Creating your own task

Creating your own task#

In this section, additional examples on the usage of columnflow are presented.

Writing new tasks#

Despite columnflow already implementing many tasks that satisfy many analysis needs, more complex workflows may require creating a new task, specifically designed to accomplish a new task. This section helps you create your first analysis specific columnflow task and contains some tips that may come in handy.

Tasks in columnflow are based on BaseTask from the law package, which in turn is based on the luigi package by Spotify. Refer to the documentation of these packages for more information on the task class and a detailed description of the implemented methods.

Example: Task Class#

import luigi
import law

from columnflow.tasks.framework.base import AnalysisTask, SomeOtherTask, Requirements
from columnflow.util import dev_sandbox

class MyTask(AnalysisTask):
    """
    My new task.
    """

    # specify sandbox for the task
    sandbox = dev_sandbox(law.config.get("analysis", "my_columnar_sandbox"))
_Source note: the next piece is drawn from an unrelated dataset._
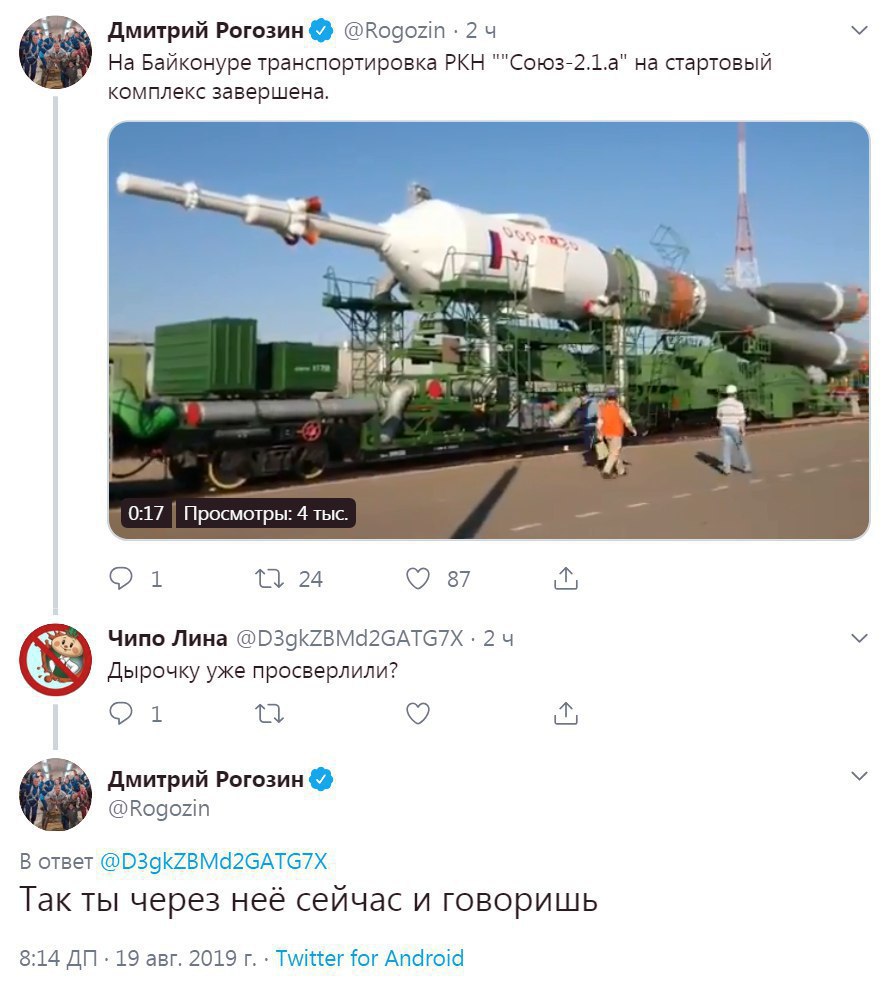Image resolution: width=888 pixels, height=992 pixels.
Task: Open the @Rogozin handle under the bottom reply
Action: point(159,808)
    # Define a custom name space with which the task is called
    # If not defined cf is usually used as default
    task_namespace = "hbt"

    # class parameters
    param1 = luigi.Parameter(
        default="default_value",
        description="string parameter with default value; default: default_value",
    )
    param2 = law.CSVParameter(
        default=("*",),  # parsed similar to wildcard imports
        description="parameter accepting comma-separated values; "
        "default is a tuple with all known values connected to this attribute",
    )
    param_bool = luigi.BoolParameter(
        default=False,
        description="boolean parameter; default:  False",
    )

    # container for upstream requirements for convenience
    reqs = Requirements()

    def requires(self):
        # If needed get the requirements from super class (usually defined as dict)
        req = super().requires()

        # Add branch Dependencies on other tasks
        req["SomeOtherTask"] = SomeOtherTask

        return req

    def workflow_requires(self):
        # Workflow dependencies on other workflows needed if pilot is not activated
        reqs = super().workflow_requires()
        if not self.pilot:
            reqs["NewRequirement"] = SomeOtherTask

        return reqs

    def output(self):
        # Path to the output file if needed
        return self.target("my_output.txt")

    def run(self):
        # Do something here
        pass

The “super” class#

Every task is defined by a Python class, which inherits from a task base or another fully functional task. The most basic base in the framework is BaseTask. However, for tasks implemented in an analysis, it is highly recommended to inherit from one of the following derived subclasses:

Moreover, columnflow also offers more specialized high-level task bases for the analysis workflow, which can be very helpful when designing your own task. These bases already define several parameters, which are common for the tasks they specialize in (e.g., PlotBase for plotting tasks, which implements many useful plot-related parameters like skip_legend, file_types, and more). All task bases can be found under framework. The choice of the superclass highly depends on the purpose of the task. However, one needs to ensure to inherit from all necessary mixins classes to provide all needed keywords and parameters. For example, if you have a task that needs a calibrator or depends on a task that requires a calibrator, you’ll need to have the CalibratorMixin as a superclass, so that the calibrator parameter can be forwarded through the workflow tree.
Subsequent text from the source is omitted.